Additionally, the tile’s structure adds an insulating effect, using one of the world’s best insulators—air. Concrete tile is a hard, structurally robust object installed onto raised battens (nailing strips attached to the roof deck parallel to the roof ridgeline) so it stands off from the underlayment and roof deck below. Contact (and therefore thermal bridging) is limited to a few points on the underside of the tile. This forms an air channel under the tile assembly with two important effects:
- It acts as an insulating layer, limiting heat conduction.
- It creates passive ventilation, using convection to carry heat away. As air under the tile is heated, it rises up the roof’s pitch through the channel and escapes at the ridge, carrying heat with it. This ventilating effect has been shown to play a significant role in reducing sunlight heat transference through the roof system.
Arched tiles, such as classic clay barrel tile and S-Mission tile, have sizeable air channels running perpendicular to the ridgeline, under their arches. Flat tiles, such as the slate style used in the Moose Hotel, can also be provided with air channels. Tile is normally fastened to a single layer of battens. A variant on this method involves counter-battens fastened to the deck running perpendicular to the ridge, and then parallel battens atop those. This creates an air channel under the parallel battens. A study by the Oak Ridge National Laboratory (ORNL) in the United States found slate-shaped concrete tile fastened in this manner caused substantial cooling. (For more, see William A. Miller and Hashem Akbari’s 2005 ORNL report, “Steep-slope Assembly Testing of Clay and Concrete Tile With and Without Cool Pigmented Colours.” Visit info.ornl.gov/sites/publications/files/Pub6113.pdf.)
With flat tile, the air channel can be provided at lower installation expense by using specialized, raised battens (available from some tile manufacturers), eliminating the need for counter-battens. Air channels are cut through the raised batten’s underside, creating the cooling effect.
The ORNL study also found tile roofs mitigated the winter heating penalty of a reflective roof. A tile roof improves interior heat retention because of the air channel’s insulating effect, while the thermal mass effect may add heat during the night.
Darch also notes an important effect of this air gap in snowy environments such as Banff. Despite roof insulation, some heat inevitably escapes through the roof sheathing. If it transfers to the roofing material, it can melt the bottom layer of snow buildup, causing a snow-slide ‘avalanche’ that could easily injure a person standing beneath it. For this reason, the Moose Hotel roof was installed with counter-battens to maximize ventilation beneath the tile and thermally isolate it from the roof sheathing.
Additionally, the roof’s underside may be provided with a radiant barrier. Thermal insulation may be installed below the roof assembly and above the conditioned space. Both improve thermal performance. The Moose Hotel used sprayfoam insulation at R-20 in the walls and R-40 in the roof.
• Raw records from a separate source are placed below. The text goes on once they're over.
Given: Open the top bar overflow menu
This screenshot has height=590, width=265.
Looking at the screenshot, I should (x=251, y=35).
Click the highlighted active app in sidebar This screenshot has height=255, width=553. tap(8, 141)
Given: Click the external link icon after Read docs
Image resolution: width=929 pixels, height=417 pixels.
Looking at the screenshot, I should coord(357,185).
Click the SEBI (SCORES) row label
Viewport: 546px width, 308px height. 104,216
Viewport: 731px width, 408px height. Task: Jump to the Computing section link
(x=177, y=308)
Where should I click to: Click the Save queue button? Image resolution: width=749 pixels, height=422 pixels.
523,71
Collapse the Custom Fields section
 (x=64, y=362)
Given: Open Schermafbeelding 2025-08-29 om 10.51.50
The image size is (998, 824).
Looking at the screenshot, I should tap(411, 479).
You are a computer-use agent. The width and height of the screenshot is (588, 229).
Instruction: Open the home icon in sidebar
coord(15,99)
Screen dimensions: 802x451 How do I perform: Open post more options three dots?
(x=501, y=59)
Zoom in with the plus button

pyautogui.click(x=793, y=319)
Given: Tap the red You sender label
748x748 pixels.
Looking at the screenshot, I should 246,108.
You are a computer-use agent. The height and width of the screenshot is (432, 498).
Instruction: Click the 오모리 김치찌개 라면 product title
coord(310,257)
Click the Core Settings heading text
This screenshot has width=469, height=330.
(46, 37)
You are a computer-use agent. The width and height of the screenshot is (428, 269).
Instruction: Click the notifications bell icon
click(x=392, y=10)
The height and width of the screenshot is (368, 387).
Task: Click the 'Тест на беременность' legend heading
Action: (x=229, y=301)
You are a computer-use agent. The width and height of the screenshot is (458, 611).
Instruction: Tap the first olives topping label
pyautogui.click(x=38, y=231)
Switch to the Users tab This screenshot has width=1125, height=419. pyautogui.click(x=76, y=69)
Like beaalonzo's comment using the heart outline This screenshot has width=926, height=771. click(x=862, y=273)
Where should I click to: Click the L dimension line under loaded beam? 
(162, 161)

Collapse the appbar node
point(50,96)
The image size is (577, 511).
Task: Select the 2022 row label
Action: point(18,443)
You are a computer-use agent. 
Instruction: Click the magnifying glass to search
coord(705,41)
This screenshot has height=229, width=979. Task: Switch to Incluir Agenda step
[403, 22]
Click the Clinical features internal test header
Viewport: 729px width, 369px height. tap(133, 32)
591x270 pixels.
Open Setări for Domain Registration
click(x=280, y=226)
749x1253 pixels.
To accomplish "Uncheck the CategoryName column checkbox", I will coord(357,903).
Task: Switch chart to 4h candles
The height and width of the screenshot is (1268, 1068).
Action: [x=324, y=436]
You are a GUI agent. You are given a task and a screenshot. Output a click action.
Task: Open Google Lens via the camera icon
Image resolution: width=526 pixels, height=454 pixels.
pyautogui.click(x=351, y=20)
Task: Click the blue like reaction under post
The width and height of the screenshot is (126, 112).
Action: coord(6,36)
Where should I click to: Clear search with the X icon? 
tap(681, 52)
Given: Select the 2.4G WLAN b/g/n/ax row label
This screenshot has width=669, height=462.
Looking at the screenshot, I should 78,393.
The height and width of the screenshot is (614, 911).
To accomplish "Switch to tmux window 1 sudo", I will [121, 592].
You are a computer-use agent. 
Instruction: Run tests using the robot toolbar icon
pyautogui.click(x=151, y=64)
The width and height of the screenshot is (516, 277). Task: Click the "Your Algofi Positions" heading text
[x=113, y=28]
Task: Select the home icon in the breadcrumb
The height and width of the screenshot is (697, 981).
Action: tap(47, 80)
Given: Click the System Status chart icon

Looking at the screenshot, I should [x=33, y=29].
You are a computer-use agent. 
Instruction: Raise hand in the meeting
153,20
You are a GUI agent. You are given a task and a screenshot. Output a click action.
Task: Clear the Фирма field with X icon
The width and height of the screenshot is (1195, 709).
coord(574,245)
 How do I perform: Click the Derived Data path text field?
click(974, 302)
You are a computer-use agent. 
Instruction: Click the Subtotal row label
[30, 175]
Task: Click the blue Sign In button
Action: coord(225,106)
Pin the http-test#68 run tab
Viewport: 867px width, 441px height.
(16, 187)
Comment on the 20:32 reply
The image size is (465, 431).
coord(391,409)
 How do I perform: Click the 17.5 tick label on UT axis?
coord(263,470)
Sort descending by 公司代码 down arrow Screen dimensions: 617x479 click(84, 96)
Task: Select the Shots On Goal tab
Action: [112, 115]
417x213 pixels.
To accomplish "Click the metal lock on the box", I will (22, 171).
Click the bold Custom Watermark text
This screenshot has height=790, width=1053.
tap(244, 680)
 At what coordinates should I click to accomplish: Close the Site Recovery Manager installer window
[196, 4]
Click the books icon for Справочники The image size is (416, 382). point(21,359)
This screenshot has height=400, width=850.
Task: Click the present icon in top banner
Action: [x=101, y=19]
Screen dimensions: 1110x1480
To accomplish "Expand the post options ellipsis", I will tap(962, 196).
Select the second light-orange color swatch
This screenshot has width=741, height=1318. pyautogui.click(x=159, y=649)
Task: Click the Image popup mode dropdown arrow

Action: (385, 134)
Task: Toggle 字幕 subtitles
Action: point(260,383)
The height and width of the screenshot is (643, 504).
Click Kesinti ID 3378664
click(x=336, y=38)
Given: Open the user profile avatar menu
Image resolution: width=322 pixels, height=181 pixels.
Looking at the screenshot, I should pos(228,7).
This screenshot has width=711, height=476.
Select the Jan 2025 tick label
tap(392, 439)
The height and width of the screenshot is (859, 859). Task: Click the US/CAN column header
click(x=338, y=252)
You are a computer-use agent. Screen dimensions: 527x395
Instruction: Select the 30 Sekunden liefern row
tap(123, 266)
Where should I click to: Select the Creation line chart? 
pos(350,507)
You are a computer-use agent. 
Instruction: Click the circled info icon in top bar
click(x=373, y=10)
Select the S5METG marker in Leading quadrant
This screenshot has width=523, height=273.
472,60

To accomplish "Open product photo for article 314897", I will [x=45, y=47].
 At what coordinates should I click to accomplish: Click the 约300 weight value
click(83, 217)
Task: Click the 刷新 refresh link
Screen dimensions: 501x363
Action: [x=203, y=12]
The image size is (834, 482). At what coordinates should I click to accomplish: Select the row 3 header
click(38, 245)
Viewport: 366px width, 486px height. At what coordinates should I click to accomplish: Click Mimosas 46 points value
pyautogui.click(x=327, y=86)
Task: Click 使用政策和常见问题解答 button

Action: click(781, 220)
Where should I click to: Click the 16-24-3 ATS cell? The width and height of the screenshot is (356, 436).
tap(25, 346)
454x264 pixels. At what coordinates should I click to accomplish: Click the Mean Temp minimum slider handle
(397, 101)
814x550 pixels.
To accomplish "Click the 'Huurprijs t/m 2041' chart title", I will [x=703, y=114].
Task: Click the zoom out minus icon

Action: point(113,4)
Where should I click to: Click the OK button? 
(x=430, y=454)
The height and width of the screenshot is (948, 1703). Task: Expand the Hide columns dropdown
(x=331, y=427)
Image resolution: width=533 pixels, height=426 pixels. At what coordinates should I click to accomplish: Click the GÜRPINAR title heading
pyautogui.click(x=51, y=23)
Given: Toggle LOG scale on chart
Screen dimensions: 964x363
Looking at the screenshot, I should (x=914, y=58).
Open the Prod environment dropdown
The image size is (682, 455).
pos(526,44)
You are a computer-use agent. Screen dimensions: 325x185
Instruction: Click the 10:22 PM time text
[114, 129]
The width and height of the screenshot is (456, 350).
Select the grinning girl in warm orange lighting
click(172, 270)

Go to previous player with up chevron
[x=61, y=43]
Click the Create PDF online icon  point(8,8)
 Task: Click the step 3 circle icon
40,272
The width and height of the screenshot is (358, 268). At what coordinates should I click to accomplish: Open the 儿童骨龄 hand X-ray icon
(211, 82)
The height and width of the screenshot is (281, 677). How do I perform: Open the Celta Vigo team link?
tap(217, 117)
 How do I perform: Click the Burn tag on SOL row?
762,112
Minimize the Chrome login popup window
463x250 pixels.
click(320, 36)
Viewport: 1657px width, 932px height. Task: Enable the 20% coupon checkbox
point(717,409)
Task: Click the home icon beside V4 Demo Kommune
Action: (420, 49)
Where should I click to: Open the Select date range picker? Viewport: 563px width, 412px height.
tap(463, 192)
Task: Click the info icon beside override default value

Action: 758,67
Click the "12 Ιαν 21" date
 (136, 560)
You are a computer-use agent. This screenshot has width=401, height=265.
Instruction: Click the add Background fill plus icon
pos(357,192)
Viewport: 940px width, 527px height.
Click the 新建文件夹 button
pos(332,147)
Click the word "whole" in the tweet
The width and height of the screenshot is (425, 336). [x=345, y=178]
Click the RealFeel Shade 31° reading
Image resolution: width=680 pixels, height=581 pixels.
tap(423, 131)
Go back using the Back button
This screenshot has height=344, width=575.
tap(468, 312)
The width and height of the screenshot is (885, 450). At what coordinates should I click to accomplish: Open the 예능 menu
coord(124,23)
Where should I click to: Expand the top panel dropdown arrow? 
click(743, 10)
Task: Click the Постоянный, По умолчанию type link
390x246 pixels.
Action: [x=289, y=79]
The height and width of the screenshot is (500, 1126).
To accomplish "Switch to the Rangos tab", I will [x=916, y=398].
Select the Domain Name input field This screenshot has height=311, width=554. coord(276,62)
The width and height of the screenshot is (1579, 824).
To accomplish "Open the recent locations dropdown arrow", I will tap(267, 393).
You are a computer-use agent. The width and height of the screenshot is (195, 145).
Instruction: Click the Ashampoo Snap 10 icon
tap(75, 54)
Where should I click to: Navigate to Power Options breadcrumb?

|UNDERSTANDING THE SOLAR REFLECTANCE INDEX|
|The Solar Reflectance Index (SRI) has become the chief quantitative measure used to define cool roof materials. The ability of a roofing material to reflect incoming radiation (i.e. reflectivity) and shed heat back to the exterior (i.e. emissivity) is measured using standard procedures, and expressed as a single, combined value.
The U.S. Green Building Council (USGBC) defines this SRI as:
a measure of the constructed surface’s ability to stay cool in the sun by reflecting solar radiation and emitting thermal radiation. It is defined such that a standard black surface (initial solar reflectance 0.05, initial thermal emittance 0.90) has an initial SRI of 0, and a standard white surface (initial solar reflectance 0.80, initial thermal emittance 0.90) has an initial SRI of 100. To calculate the SRI for a given material, obtain its solar reflectance and thermal emittance via the Cool Roof Rating Council Standard (CRRC-1). SRI is calculated according to ASTM E1980 [Standard Practice for Calculating Solar Reflectance Index of Horizontal and Low-Sloped Opaque Surfaces]. Calculation of the aged SRI is based on the aged tested values of solar reflectance and thermal emittance.
Ratings systems take into account the possibility the reflectance of a material may change as it ages, due to colour darkening or lightening. Therefore, both an initial SRI and a three-year aged SRI are standard measurements. To find cool-roof-rated products, visit CRRC’s online database at coolroofs.org/products/results.